Last Updated on 16th December 2016
St James Theatre (UK Tour)
13 December 2016
Twenty years ago, Jonathan Larson created a show which grabs you by the gut and Bruce Guthrie’s revival certainly doesn’t loosen its grip. As I write this, I am envious of those who are yet to see this brilliant 20th-anniversary production which offers unparalleled, penetrating rawness, performed by a modest cast who surrender their souls to the book, score and to the broken New York artists whose stories they tell.
Giacomo Puccini’s work is no stranger to adaptation, and it was in his ‘La Boheme’ that Jonathan Larson found his inspiration for ‘Rent:’ a rock musical set in ‘90’s Manhattan, against a backdrop of poverty, drug addiction, disease and Bohemianism. Ross Hunter offers a dark and disturbed Roger Davis, a musician and HIV-positive, who vows to make one great song before he dies. Mimi (Philippa Stefani), Roger’s love interest, is a dancer who also has HIV, and is addicted to drugs. Mark is Roger’s roommate, aspiring film maker and the narrator of the piece, played engagingly by Billy Cullum; there is performing artist and Mark’s ex-girlfriend, Maureen (Lucie Jones), who left him for Joanne (Shanay Holmes) – a lawyer. Then, there is Angel (Layton Williams), a drag queen and an aids victim, who falls in love with Tom Collins (Ryan O’Gorman) who is also suffering from the same disease.
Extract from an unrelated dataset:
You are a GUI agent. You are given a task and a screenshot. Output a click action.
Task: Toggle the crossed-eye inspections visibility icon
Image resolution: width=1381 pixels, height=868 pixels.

‘Rent’ is an impressive routine of bold, vocal gymnastics, especially from Jones and Holmes in ‘Take me or Leave me’, and Ross Hunter who could give Bon Jovi a run for his money. However, Layton Williams as Angel is the definition of perfect casting, and it is easy to envision him slipping on a pair of Kinky Boots. The chemistry between Williams and the totally endearing Ryan O’Gorman as Tom Collins is touchingly genuine, their duet ‘I’ll Cover You’ one of my favourite moments. Praise must be given to Philippa Stefani, especially for the latter half of the show, as she yields to Mimi and becomes overwhelmingly vulnerable – a truly broken soul. Stefani’s performance in ‘Goodbye, Love’ is sincere and haunting, and took the very breath from me, leaving the vein in my temple throbbing as I tried, unsuccessfully, not to sob along with her. I was also particularly drawn to the extremely versatile Jenny O’Leary who performed an applaudable solo in ‘Seasons of Love’ and also appeared as the witty ‘Mom’ and hardened coat vendor.
Lee Proud’s choreography is aggressive and filled with avidity, from the fiery title number and ‘Tango Maureen’ to Angel’s playful ‘Today 4 U’ (which Layton Williams executes with sass and graceful ease in platform heels, better than I could stand still in flats). The score is just as intoxicating, the lyrics just as chilling as the first time you hear them: ‘I’m used to relying on intellect,’ they sing in ‘Life Support’, ‘But I try to open up to what I don’t know, because reason says, I should have died three years ago’ – even my bones prickled with goosebumps. ‘Will I?’ has always been one of the most touching numbers in the score for me – a cannon of character soliloquies exposing personal struggles with disease and living in such harsh conditions, also commenting on the subject of mental health, and how we can be rendered so vulnerable from the constant noise in our minds and the never-ending circle of ‘what if’s.’
The journey for the audience, let alone for the characters, is somewhat of an emotional roller-coaster as, one moment, we are cheering as Maureen performs her energetic protest and celebrating ‘La Vie Boheme’, and then the theatre echoes with the sound of heartbreak as Collins cradles a dying Angel in his arms and Mimi succumbs to disease. But, it is a journey I would take again and again. ‘Rent’ is gritty, charged with desperation and fight, but above all – it is completely sobering. We are reminded of how Jonathan Larson, a healthy young man teetering on the edge of success, suffered an aortic aneurysm and died the night before the first public performance of his show. Thus, it is ever more fitting that his ‘Rent’ encourages us to live in the now and sing out: ‘No day but today.’
‘Rent’ plays at St James theatre until 28th January 2017, before continuing its UK tour until June.